What needs to be done ::
Every line in the records below between the one holding "Task: Select the 4-G age/sex cell" and the one holding "Click the Supporting James page title", inclusive, is to be set down exactly; all other lines are to be left out.

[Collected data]
-=-=-
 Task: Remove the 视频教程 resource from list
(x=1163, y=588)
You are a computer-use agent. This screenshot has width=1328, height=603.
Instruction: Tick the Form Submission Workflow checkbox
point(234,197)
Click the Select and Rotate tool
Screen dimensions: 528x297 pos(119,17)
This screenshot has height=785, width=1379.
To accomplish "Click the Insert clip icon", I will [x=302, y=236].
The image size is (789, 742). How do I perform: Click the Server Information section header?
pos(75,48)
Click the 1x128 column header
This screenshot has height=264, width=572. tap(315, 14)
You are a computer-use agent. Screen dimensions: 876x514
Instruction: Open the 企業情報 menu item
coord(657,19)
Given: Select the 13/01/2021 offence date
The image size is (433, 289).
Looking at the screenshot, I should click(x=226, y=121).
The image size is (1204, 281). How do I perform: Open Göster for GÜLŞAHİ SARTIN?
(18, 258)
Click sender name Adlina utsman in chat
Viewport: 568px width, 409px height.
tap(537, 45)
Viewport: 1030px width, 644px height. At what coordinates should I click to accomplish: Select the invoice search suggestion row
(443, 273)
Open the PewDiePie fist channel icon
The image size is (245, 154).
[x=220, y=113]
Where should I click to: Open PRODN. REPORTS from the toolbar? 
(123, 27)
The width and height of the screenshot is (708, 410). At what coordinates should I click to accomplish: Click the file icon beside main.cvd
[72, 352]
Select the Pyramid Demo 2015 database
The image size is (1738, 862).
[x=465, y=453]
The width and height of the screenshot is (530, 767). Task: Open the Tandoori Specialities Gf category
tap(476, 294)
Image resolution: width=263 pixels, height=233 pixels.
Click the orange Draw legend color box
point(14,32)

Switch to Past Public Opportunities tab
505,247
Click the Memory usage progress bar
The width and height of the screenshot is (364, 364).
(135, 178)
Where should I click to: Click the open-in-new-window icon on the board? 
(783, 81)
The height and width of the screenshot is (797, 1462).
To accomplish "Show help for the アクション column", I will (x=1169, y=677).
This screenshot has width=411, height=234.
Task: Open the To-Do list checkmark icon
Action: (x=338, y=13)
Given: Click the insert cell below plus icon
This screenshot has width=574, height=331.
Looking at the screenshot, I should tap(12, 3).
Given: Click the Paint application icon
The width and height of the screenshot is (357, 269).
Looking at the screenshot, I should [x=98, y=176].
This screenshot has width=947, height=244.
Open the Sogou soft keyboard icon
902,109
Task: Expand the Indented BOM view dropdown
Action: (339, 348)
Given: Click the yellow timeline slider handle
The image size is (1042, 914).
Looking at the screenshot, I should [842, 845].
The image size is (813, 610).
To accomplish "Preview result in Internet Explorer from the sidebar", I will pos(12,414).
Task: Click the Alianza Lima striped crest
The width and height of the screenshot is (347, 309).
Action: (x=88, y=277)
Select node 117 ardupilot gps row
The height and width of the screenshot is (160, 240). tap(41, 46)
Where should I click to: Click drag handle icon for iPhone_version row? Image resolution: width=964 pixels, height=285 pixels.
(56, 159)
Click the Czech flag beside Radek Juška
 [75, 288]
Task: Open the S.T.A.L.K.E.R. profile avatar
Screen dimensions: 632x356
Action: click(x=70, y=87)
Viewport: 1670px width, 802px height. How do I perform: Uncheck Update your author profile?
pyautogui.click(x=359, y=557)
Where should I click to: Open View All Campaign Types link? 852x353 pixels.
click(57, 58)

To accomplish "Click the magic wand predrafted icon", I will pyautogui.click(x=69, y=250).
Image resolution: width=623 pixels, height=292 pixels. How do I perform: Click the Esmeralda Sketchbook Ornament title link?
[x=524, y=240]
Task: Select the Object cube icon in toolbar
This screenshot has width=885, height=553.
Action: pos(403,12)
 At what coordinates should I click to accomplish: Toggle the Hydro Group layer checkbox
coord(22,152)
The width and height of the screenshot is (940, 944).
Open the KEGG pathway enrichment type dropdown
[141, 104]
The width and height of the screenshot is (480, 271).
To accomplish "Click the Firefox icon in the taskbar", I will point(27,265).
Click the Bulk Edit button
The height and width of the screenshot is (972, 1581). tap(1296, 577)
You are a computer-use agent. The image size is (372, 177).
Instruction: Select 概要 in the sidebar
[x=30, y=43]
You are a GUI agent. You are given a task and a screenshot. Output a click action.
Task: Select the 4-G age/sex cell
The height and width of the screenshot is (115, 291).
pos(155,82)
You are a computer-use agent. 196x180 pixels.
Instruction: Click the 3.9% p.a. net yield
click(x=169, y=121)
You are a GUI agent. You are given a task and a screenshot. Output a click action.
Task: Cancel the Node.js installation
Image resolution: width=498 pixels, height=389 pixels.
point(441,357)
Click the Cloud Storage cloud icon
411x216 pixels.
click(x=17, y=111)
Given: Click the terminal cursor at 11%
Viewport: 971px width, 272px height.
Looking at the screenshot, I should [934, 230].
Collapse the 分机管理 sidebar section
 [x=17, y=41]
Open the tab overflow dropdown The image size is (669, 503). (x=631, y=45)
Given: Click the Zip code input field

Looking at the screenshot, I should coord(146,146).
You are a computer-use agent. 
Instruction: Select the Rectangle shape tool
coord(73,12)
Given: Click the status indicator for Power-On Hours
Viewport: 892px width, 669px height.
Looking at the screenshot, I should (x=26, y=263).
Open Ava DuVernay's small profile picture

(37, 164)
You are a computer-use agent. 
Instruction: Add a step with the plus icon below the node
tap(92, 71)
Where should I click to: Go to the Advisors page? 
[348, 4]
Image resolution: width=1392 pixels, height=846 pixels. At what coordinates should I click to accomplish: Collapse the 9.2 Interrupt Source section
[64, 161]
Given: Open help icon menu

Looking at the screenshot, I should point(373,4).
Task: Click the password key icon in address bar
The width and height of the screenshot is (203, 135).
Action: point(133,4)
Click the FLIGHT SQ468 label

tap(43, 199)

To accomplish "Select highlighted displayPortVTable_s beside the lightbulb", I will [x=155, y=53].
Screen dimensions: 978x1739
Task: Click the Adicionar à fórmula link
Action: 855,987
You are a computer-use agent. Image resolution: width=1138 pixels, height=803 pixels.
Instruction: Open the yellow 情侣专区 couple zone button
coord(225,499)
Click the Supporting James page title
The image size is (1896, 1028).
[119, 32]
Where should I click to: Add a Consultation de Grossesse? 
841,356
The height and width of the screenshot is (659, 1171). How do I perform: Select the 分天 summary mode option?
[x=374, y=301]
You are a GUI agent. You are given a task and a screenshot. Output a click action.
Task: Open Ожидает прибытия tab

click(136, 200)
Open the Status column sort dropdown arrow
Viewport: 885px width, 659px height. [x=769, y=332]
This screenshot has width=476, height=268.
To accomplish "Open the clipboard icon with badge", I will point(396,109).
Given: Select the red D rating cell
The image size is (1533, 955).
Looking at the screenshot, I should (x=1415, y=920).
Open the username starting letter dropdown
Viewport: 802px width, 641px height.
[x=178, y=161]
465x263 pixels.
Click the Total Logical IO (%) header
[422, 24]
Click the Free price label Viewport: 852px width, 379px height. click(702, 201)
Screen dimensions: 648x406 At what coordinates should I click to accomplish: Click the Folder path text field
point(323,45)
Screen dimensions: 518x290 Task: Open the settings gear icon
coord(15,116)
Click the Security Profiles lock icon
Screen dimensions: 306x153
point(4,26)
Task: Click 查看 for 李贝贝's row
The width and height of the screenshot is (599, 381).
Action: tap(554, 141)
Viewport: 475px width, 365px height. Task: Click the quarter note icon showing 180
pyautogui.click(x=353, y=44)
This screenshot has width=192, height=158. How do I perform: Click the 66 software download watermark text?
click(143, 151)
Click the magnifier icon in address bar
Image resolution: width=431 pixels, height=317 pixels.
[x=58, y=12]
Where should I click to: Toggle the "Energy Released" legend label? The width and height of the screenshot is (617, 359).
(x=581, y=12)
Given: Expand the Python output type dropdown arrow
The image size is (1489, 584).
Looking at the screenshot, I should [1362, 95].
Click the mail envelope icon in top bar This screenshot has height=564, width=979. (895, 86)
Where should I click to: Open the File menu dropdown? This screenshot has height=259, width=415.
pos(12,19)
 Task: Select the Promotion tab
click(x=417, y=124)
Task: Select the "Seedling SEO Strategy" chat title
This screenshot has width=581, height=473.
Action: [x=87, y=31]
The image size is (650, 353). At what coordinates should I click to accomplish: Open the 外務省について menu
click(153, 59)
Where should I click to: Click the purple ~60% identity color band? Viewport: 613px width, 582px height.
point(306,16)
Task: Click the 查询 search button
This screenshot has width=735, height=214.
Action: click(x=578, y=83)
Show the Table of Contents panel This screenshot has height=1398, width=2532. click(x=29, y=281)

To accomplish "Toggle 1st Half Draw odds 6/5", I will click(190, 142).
-=-=-
Task solution ::
Task: Select the 4-G age/sex cell
The height and width of the screenshot is (115, 291).
pos(155,82)
You are a computer-use agent. 196x180 pixels.
Instruction: Click the 3.9% p.a. net yield
click(x=169, y=121)
You are a GUI agent. You are given a task and a screenshot. Output a click action.
Task: Cancel the Node.js installation
Image resolution: width=498 pixels, height=389 pixels.
point(441,357)
Click the Cloud Storage cloud icon
411x216 pixels.
click(x=17, y=111)
Given: Click the terminal cursor at 11%
Viewport: 971px width, 272px height.
Looking at the screenshot, I should [934, 230].
Collapse the 分机管理 sidebar section
 [x=17, y=41]
Open the tab overflow dropdown The image size is (669, 503). (x=631, y=45)
Given: Click the Zip code input field

Looking at the screenshot, I should coord(146,146).
You are a computer-use agent. 
Instruction: Select the Rectangle shape tool
coord(73,12)
Given: Click the status indicator for Power-On Hours
Viewport: 892px width, 669px height.
Looking at the screenshot, I should (x=26, y=263).
Open Ava DuVernay's small profile picture

(37, 164)
You are a computer-use agent. 
Instruction: Add a step with the plus icon below the node
tap(92, 71)
Where should I click to: Go to the Advisors page? 
[348, 4]
Image resolution: width=1392 pixels, height=846 pixels. At what coordinates should I click to accomplish: Collapse the 9.2 Interrupt Source section
[64, 161]
Given: Open help icon menu

Looking at the screenshot, I should point(373,4).
Task: Click the password key icon in address bar
The width and height of the screenshot is (203, 135).
Action: point(133,4)
Click the FLIGHT SQ468 label

tap(43, 199)

To accomplish "Select highlighted displayPortVTable_s beside the lightbulb", I will [x=155, y=53].
Screen dimensions: 978x1739
Task: Click the Adicionar à fórmula link
Action: 855,987
You are a computer-use agent. Image resolution: width=1138 pixels, height=803 pixels.
Instruction: Open the yellow 情侣专区 couple zone button
coord(225,499)
Click the Supporting James page title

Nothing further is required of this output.